There is also another group of humanlike stones lying across Khorodig (“garden,”) between the orchards and Aradzani where red hillocks follow each other. There are different interpretations regarding these humanlike stones. According to one legend, the big and small colorful stones around the two main pair of stones (the bride and the bridegroom) symbolize newborn babies.
All the people in Khoshmat watch these stones with great wonder every time they bring soil from the red mound or just pass by them when they go to work in the remote garden.

There is no doubt there are mines of copper, iron, silver, mercury and even gold in these red hillocks. The colorful soil surface already serves as evidence of the existence of a mine. The potters of Khoshmat make clay pots from this soil. Wine pots, beehives, water pitchers, cooling flagons, churns for making buttermilk, boilers and bowls are all made from this red soil. It is likely that over the centuries many volcanic eruptions occurred on these mountains and that these humanlike and pockmarked stones are the results of lava flows. Nonetheless, people have created exceptionally interesting mythical stories about them.

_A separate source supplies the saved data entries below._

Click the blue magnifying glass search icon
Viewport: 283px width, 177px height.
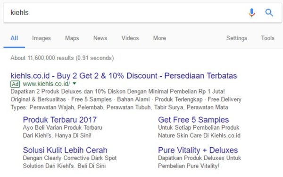pyautogui.click(x=269, y=13)
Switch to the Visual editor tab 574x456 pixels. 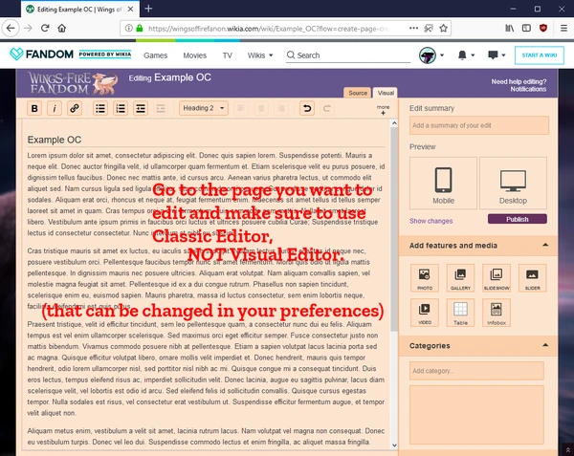(386, 93)
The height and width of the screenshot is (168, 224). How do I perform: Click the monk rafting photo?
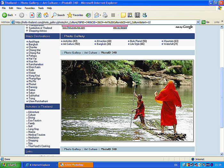127,100
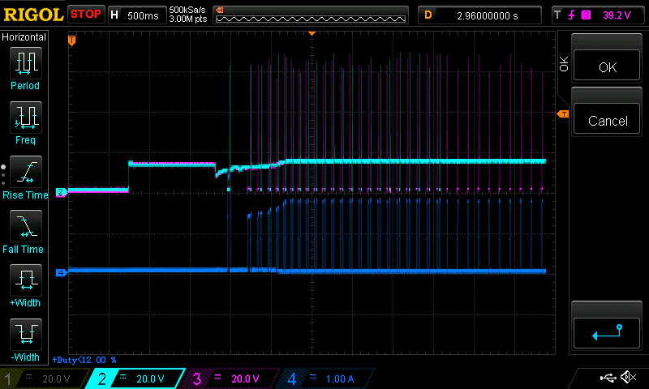Image resolution: width=649 pixels, height=389 pixels.
Task: Open the Horizontal measurement menu header
Action: (24, 37)

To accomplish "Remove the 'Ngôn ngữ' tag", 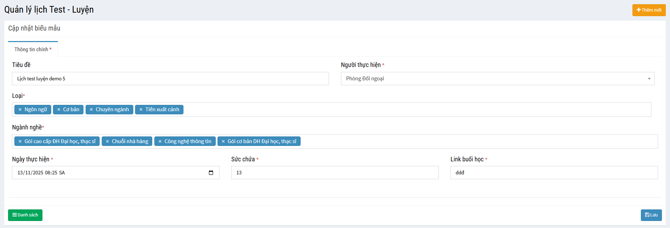I will pyautogui.click(x=20, y=109).
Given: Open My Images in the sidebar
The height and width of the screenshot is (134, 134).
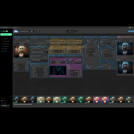Looking at the screenshot, I should coord(5,49).
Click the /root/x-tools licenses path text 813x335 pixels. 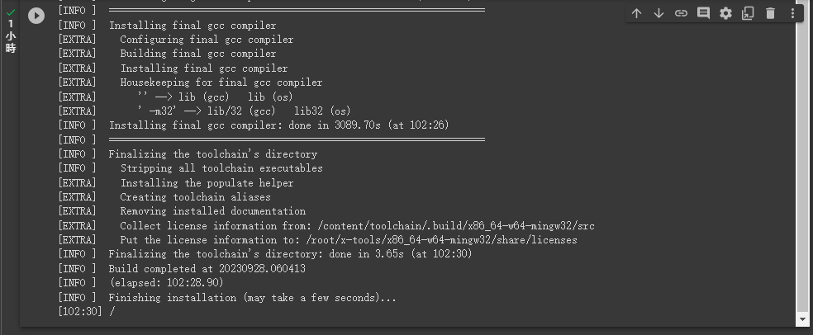442,240
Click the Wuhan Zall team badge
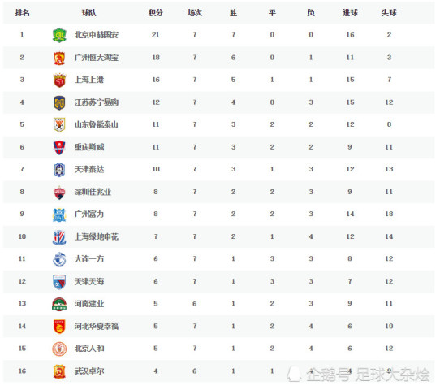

These legends are very similar to odes which are based on a series of fantastical stories (fairy tales); for example, the story about the fight of wedding guests who ultimately turn into stones or the story about Shah Ismail’s raid and his petrification. However, the legend which has a special place in these villagers’ hearts is the love story between the son of a king and a poor peasant girl. These kinds of stories are very popular among villagers, especially during the winter season when people gather together after field work in order to have a good time by sharing fairy tales, riddles and mythical legends.

Of course, we are talking about these stories just for interest. They have nothing to do with historical facts and the real lifestyles of the people in this village.

Near these humanlike stones, at the roadside situated next to the red mound, there is a hawthorn covered with thousands of colorful pieces of fabric by passersby and superstitious people. They attach a piece of fabric, thread or grass to the tree while making a wish at the same time. This is a living example of a deeply rooted belief which has had a special place in the villagers’ lives for centuries.